To address the YSlow item of “Compress components with gzip” instead of changing the reference point on the tracking code of each website I added a new .htaccess file to the root of the PIWIK stats install (in my case on a subdomain of a different site).
Adding this file with the below would be done instead of changing the reference point of.
[quote=“piwik/js/index.php (or implicitly via piwik/js/) instead of piwik/piwik.js”][/quote]
as noted by vipsoft on thread 20491
All the .htaccess file had included was the below, which is lifted directly from the HTML5 Boilerplate setup…

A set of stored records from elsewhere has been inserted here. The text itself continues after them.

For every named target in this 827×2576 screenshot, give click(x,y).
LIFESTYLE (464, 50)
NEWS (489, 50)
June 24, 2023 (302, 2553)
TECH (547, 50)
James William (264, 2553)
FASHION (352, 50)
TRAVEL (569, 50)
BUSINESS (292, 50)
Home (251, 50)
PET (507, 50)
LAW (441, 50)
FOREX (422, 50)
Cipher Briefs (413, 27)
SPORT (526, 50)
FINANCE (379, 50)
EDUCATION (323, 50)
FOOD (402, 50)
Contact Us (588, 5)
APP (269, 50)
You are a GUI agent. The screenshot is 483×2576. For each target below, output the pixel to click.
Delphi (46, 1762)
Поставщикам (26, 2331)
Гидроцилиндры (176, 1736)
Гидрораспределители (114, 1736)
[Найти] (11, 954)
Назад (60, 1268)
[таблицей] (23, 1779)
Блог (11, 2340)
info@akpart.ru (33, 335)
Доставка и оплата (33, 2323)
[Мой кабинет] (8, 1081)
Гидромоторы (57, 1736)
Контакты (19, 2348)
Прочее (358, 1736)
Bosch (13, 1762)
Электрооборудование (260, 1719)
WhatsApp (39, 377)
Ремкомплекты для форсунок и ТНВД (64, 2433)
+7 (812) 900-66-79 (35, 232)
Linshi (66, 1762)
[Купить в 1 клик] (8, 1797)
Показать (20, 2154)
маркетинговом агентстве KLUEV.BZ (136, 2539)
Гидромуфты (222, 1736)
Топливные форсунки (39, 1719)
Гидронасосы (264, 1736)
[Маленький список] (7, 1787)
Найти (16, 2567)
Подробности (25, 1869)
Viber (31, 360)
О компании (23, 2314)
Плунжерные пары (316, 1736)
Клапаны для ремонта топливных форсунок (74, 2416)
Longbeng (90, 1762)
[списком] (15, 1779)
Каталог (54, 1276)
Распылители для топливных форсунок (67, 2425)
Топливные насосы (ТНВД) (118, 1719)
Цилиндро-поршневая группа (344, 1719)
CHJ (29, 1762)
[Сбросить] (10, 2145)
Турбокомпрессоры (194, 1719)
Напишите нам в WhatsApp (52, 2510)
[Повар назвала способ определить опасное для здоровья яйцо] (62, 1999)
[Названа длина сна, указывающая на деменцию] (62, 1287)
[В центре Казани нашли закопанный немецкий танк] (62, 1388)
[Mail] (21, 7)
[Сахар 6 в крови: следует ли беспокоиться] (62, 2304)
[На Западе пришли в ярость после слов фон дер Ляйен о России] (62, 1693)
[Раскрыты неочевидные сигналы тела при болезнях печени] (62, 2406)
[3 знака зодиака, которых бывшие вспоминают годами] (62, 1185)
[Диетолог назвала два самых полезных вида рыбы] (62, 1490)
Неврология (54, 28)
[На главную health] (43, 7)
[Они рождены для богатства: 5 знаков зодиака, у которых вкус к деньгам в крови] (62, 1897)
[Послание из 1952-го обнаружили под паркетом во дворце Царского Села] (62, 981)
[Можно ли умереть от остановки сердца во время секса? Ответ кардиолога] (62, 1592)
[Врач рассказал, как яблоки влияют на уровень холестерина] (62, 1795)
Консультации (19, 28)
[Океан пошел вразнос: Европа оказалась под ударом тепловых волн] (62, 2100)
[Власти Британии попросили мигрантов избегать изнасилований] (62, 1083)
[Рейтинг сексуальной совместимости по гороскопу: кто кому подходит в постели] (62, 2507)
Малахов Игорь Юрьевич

# ----------------------------------------------------------------------
# Gzip compression
# ----------------------------------------------------------------------
<IfModule mod_deflate.c>
# Force deflate for mangled headers developer.yahoo.com/blogs/ydn/posts/2010/12/pushing-beyond-gzipping/
<IfModule mod_setenvif.c>
<IfModule mod_headers.c>
SetEnvIfNoCase ^(Accept-EncodXng|X-cept-Encoding|X{15}|~{15}|-{15})$ ^((gzip|deflate)\s*,?\s*)+|[X~-]{4,13}$ HAVE_Accept-Encoding
RequestHeader append Accept-Encoding "gzip,deflate" env=HAVE_Accept-Encoding
</IfModule>
</IfModule>
# HTML, TXT, CSS, JavaScript, JSON, XML, HTC:
<IfModule filter_module>
FilterDeclare COMPRESS
FilterProvider COMPRESS DEFLATE resp=Content-Type $text/html
FilterProvider COMPRESS DEFLATE resp=Content-Type $text/css
FilterProvider COMPRESS DEFLATE resp=Content-Type $text/plain
FilterProvider COMPRESS DEFLATE resp=Content-Type $text/xml
FilterProvider COMPRESS DEFLATE resp=Content-Type $text/x-component
FilterProvider COMPRESS DEFLATE resp=Content-Type $application/javascript
FilterProvider COMPRESS DEFLATE resp=Content-Type $application/json
FilterProvider COMPRESS DEFLATE resp=Content-Type $application/xml
FilterProvider COMPRESS DEFLATE resp=Content-Type $application/xhtml+xml
FilterProvider COMPRESS DEFLATE resp=Content-Type $application/rss+xml
FilterProvider COMPRESS DEFLATE resp=Content-Type $application/atom+xml
FilterProvider COMPRESS DEFLATE resp=Content-Type $application/vnd.ms-fontobject
FilterProvider COMPRESS DEFLATE resp=Content-Type $image/svg+xml
FilterProvider COMPRESS DEFLATE resp=Content-Type $image/x-icon
FilterProvider COMPRESS DEFLATE resp=Content-Type $application/x-font-ttf
FilterProvider COMPRESS DEFLATE resp=Content-Type $font/opentype
FilterChain COMPRESS
FilterProtocol COMPRESS DEFLATE change=yes;byteranges=no
</IfModule>
<IfModule !mod_filter.c>
# Legacy versions of Apache
AddOutputFilterByType DEFLATE text/html text/plain text/css application/json
AddOutputFilterByType DEFLATE application/javascript
AddOutputFilterByType DEFLATE text/xml application/xml text/x-component
AddOutputFilterByType DEFLATE application/xhtml+xml application/rss+xml application/atom+xml
AddOutputFilterByType DEFLATE image/x-icon image/svg+xml application/vnd.ms-fontobject application/x-font-ttf font/opentype
</IfModule>
</IfModule>
So whilst this doesn’t appear to give the admin area of Piwik any speed boost (its very fast already) it does send the deflated file to your sites that are requesting the piwik.js file. Feel free to play around with the full contents of the boilerplate .htaccess file, there are a lot of goodies in there.
Hope this helps someone else looking to speed things up on their website.